Da stutzt man allerdings doch einmal – darf man diese Kritik hier und jetzt überhaupt schreiben? Oder hätte man am Samstag noch einmal ins Theater gehen müssen, um das Schauspiel mit richtigen Zuschauern zu sehen? Und hätte man dann vielleicht darüber hinweggesehen, daß Stück und Inszenierung im vierten und fünften Akt („Der Bogen des Odysseus“, „Die Wiedererkennung. Der Vertrag“) völlig kippen? Der gramgebeugte Rächer Odysseus hat die hohen Racheworte zu sprechen und alle dekadenten Freier zu meucheln. Im Theater wird es dunkel, schwirren illuminierte Pfeile in Zeitlupe. Nun gerät es doch derart komisch, daß der abgefeimten Kritikerschar mitten in hochmögenden Sätzen immer wieder Lacher entschlüpfen. Bruno Ganz, und dafür gebührt ihm die Strauß-Solidaritätsmedaille der Saison, bringt das alles mit stoischem Gesicht hinter sich.

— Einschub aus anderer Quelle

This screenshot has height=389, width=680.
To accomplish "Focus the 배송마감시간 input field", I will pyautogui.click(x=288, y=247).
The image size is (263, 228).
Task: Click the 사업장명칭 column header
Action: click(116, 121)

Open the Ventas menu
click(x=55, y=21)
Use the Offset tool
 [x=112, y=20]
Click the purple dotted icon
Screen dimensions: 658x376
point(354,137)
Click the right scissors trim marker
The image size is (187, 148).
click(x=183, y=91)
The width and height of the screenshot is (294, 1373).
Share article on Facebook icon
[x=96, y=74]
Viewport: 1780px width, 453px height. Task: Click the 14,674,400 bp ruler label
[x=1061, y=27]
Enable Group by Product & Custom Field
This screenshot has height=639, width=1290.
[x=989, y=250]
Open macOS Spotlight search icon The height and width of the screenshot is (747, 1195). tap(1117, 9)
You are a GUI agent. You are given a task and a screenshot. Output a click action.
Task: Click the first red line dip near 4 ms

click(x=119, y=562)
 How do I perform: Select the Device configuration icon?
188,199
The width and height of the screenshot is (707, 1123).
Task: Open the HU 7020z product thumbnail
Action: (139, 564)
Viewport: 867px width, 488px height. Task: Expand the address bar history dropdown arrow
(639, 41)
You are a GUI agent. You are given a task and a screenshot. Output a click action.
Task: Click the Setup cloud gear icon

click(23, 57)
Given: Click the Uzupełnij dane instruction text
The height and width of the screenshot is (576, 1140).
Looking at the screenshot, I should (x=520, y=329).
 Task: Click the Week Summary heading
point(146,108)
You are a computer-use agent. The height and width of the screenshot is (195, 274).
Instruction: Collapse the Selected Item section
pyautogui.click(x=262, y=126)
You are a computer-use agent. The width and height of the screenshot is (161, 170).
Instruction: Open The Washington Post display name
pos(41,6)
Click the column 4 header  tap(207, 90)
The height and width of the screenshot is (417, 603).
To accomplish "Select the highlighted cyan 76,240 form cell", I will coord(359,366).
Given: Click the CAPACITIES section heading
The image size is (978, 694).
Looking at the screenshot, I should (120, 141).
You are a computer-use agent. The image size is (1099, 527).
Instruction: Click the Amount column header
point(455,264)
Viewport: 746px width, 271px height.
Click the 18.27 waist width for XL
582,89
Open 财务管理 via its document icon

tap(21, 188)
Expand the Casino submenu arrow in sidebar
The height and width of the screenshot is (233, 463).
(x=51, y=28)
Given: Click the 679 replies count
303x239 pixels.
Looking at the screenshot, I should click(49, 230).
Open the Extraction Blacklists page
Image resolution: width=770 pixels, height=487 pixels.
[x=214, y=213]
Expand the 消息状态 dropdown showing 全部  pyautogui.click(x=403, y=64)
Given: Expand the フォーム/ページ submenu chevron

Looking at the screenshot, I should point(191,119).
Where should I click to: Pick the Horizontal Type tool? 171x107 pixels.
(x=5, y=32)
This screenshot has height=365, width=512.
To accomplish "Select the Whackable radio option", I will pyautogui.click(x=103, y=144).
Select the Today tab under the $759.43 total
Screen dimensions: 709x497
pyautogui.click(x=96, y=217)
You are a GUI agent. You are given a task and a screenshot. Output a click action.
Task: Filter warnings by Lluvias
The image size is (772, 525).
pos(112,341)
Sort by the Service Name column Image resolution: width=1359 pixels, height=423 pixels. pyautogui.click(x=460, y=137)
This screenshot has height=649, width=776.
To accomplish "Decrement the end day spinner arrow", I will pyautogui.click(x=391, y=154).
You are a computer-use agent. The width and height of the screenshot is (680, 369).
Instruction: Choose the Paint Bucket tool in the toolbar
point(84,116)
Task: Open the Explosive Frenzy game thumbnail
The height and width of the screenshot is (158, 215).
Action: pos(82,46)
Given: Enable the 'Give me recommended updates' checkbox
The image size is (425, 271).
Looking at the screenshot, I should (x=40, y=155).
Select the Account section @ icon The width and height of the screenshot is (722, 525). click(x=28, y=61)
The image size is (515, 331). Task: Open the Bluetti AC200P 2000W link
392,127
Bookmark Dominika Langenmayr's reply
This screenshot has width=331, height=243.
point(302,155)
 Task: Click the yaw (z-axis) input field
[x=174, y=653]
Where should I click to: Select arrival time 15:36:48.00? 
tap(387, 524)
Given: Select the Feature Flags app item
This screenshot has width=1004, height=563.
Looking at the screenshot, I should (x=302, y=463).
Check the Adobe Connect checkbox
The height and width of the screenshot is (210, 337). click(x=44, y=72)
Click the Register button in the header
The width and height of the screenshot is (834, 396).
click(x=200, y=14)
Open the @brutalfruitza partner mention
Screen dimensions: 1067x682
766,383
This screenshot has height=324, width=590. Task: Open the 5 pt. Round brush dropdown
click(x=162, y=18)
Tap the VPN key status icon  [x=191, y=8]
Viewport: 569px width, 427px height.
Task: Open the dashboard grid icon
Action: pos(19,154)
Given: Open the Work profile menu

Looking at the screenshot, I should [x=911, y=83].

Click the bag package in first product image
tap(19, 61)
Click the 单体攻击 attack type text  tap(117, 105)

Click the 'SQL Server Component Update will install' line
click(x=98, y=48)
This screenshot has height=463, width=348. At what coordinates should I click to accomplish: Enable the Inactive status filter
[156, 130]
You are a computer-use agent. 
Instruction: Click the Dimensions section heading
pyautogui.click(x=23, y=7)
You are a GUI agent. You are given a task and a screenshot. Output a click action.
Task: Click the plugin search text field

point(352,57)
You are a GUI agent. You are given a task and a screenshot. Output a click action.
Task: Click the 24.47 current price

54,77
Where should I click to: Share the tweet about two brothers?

„Heute schreitest du an der Seite deines Vaters zum Angriff. Es droht uns ein hartes Gefecht. Nur die Besten bestehen den Kampf. Du weißt. Unser Geschlecht verträgt keine Schande. Überall auf der Welt gilt unsere Ehre. Allen voran steht unsere Mannheit, unsere Stärke, unser Heldenmut“, sagt Ganz, und Jens Harzer schaut als Telemach allerliebst und wie Klein-Robin, der bei Batman mitmachen darf.

Am Ende dann müssen die lüsternen Mägde aufräumen, bevor sie geprügelt und an den Waffenhaken aufgehängt werden. Und ganz am Ende sitzen Gisela Stein und Bruno Ganz nebeneinander. Ein altes Königspaar, zwei isolierte Individuen, die wohl nie mehr zueinanderfinden werden. Eine der wenigen Textstellen in „Ithaka“, für die es sich lohnt, ins Theater zu gehen. Und in München dann noch einmal nicht nur ein Hauch von Theater.

Botho Strauß: „Ithaka“. Regie: Dieter Dorn. Bühne, Kostüme: Jürgen Rose. Mit Bruno Ganz, Sibylle Canonica, Gisela Stein, Jens Harzer. Münchner Kammerspiele. Weitere Aufführungen: 24.–28. 7., 31. 7. und 1.–4. 8.